_RECORDS FOR PROCESSING_:
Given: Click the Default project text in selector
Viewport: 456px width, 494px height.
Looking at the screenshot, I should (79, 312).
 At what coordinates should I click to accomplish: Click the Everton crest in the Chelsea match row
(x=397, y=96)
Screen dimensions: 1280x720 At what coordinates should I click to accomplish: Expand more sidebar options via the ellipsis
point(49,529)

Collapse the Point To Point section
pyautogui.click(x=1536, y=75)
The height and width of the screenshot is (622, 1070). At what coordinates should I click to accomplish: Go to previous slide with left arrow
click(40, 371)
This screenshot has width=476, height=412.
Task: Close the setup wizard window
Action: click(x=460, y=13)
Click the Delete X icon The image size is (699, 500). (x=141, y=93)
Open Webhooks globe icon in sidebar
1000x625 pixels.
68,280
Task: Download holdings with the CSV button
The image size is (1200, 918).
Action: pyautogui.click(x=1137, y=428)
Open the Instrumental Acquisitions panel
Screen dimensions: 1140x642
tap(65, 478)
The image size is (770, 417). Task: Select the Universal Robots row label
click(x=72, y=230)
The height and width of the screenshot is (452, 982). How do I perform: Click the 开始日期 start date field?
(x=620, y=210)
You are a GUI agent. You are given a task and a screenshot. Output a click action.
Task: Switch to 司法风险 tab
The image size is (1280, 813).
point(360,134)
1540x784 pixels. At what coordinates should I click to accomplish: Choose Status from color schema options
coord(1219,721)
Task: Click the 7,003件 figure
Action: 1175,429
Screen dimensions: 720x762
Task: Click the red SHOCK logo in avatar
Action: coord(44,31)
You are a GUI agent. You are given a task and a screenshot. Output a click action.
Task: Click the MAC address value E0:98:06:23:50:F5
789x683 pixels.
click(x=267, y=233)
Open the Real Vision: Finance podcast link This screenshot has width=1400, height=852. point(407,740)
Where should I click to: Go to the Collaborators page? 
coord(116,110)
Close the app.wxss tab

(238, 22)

_TASK BRIEF_: Every line from the one containing "The height and width of the screenshot is (452, 982)." to the final line of the listing above should be set down exactly, with nothing added.

_RESULT_:
The height and width of the screenshot is (452, 982). How do I perform: Click the 开始日期 start date field?
(x=620, y=210)
You are a GUI agent. You are given a task and a screenshot. Output a click action.
Task: Switch to 司法风险 tab
The image size is (1280, 813).
point(360,134)
1540x784 pixels. At what coordinates should I click to accomplish: Choose Status from color schema options
coord(1219,721)
Task: Click the 7,003件 figure
Action: 1175,429
Screen dimensions: 720x762
Task: Click the red SHOCK logo in avatar
Action: coord(44,31)
You are a GUI agent. You are given a task and a screenshot. Output a click action.
Task: Click the MAC address value E0:98:06:23:50:F5
789x683 pixels.
click(x=267, y=233)
Open the Real Vision: Finance podcast link This screenshot has width=1400, height=852. point(407,740)
Where should I click to: Go to the Collaborators page? 
coord(116,110)
Close the app.wxss tab

(238, 22)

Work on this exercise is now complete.